O presidente da AESIRF está a referir-se a uma discussão sobre o valor que iam pagar de horas extraordinárias. O debate foi real. Temos membros da ASSP que o confirmam. Mas José Morgado Ribeiro diz que aconteceu tudo numa única reunião. Na altura, não o pressionamos, porque não tínhamos indicação de que fosse mentira. Mas dias depois falámos com Rui Brito da Silva e o presidente da ASSP garante que José Morgado Ribeiro não se deu por vencido no fim dessa reunião.
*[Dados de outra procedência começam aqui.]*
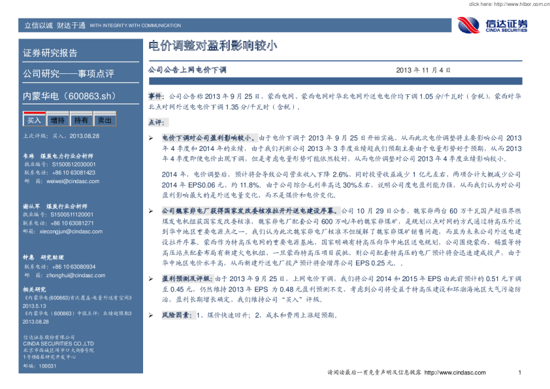Click the 公司研究——事项点评 sidebar heading
Viewport: 550px width, 389px height.
tap(69, 73)
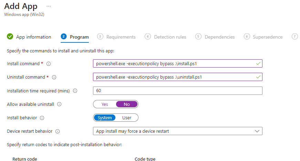Click the info icon beside Uninstall command

[54, 77]
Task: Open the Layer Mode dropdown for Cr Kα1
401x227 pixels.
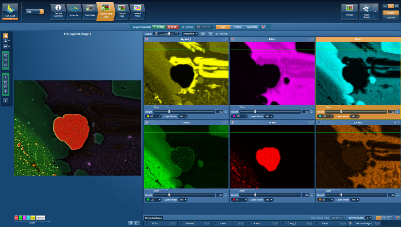Action: click(183, 199)

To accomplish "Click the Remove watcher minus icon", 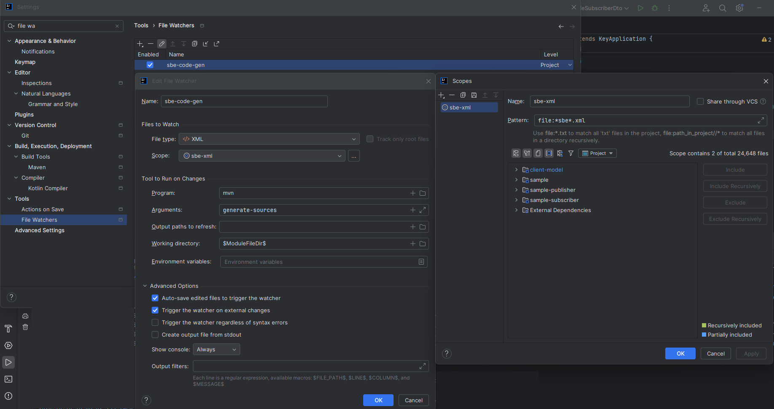I will pos(151,43).
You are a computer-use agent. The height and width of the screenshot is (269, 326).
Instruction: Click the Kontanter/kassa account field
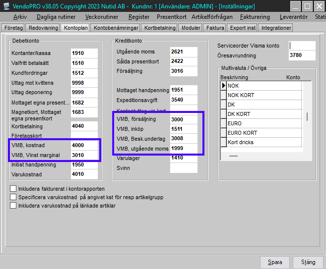pyautogui.click(x=84, y=53)
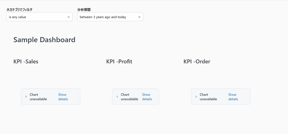Click the 大カテゴリでフィルタ filter label
Viewport: 288px width, 134px height.
point(20,10)
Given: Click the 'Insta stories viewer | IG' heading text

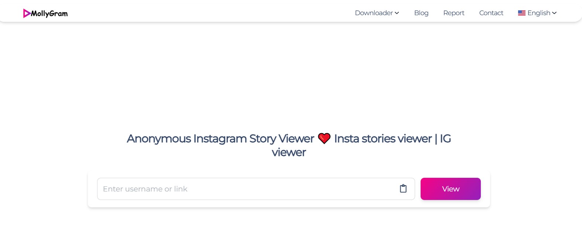Looking at the screenshot, I should pyautogui.click(x=392, y=139).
Rui Brito da Silva: Até um dia em que o José Morgado Ribeiro telefona para o pessoal e diz: “Esperem por mim. Não arranquem sem eu chegar”. E o António Malheiro disse: “Temos de esperar pelo senhor Morgado Ribeiro”. E eu “Pronto, isto vem aí qualquer coisa que não está…” E o José Morgado Ribeiro vem, senta-se e diz: “Meus amigos, vamos acabar já com isto, por aqui. Vamos já fazer isto num instante, resolvemos já isto”. E, é verdade, eu dei mais ou menos um “Sim”, mas que ia falar com o meu pessoal. E saio de Lisboa com a cabeça pesada, porque eu não queria assinar cortes. Eu não queria assinar um contrato coletivo de trabalho com cortes, ponto. E eu vinha com o meu colega, que também se chama Rui, o Rui Monteiro, que é o presidente do Conselho Fiscal, e eu disse “Epá, ó Rui, e agora?”. “Ó Rui, tens que ter bom senso”; “Ó Rui não vou ter bom senso nenhum, caramba. Nós andamos aqui a dizer aos associados que não íamos assinar cortes e não íamos assinar cortes”, daí a minha contradição. No dia seguinte, telefono ao Morgado Ribeiro – encho o peito de ar – telefono ao Morgado Ribeiro e digo: “Olhe, nós não vamos assinar”. “Então você está-se contradizer”, “’Estou. Nós não vamos assinar cortes”, “Não vão assinar cortes?”, “Não”, “Epá, você, você não presta. Você não sei o quê, você não sei que mais. Você tem que dar um murro na mesa. Você tem que ser intransigente”, “Epá, mas eu não posso, ó senhor Morgado Ribeiro, tenha paciência, mas eu não posso. Eu não posso ir contra os princípios que tínhamos dito, que não íamos assinar cortes e que não iamos não sei quê”.
Desligo a chamada. E aquele dia já foi um desastre para mim, já foi… já não estava bem da cabeça. Salvo erro, foi uma quarta-feira ou uma quinta. Depois, de quinta para sexta, de quinta para sexta, também dormi mal a noite, volta-me ele a ligar e eu não lhe atendo. Depois o Malheiro liga-me: “Olhe, fale com o senhor Morgado Ribeiro, veja lá”, “Ó Malheiro, tenha paciência, mas não vamos assinar cortes. O pessoal não me deixa assinar isto com cortes, e não sei quê, não sei que mais”. E depois o Morgado Ribeiro, à segunda ou à terceira chamada, diz-me: “Olhe, você não é de bom trato. Eu até pensei que você era boa gente e tal. E, portanto, olhe, você está-se a contradizer. Eu não falo mais consigo”. E desligou-me o telefone na cara. Até hoje, não fala mais comigo.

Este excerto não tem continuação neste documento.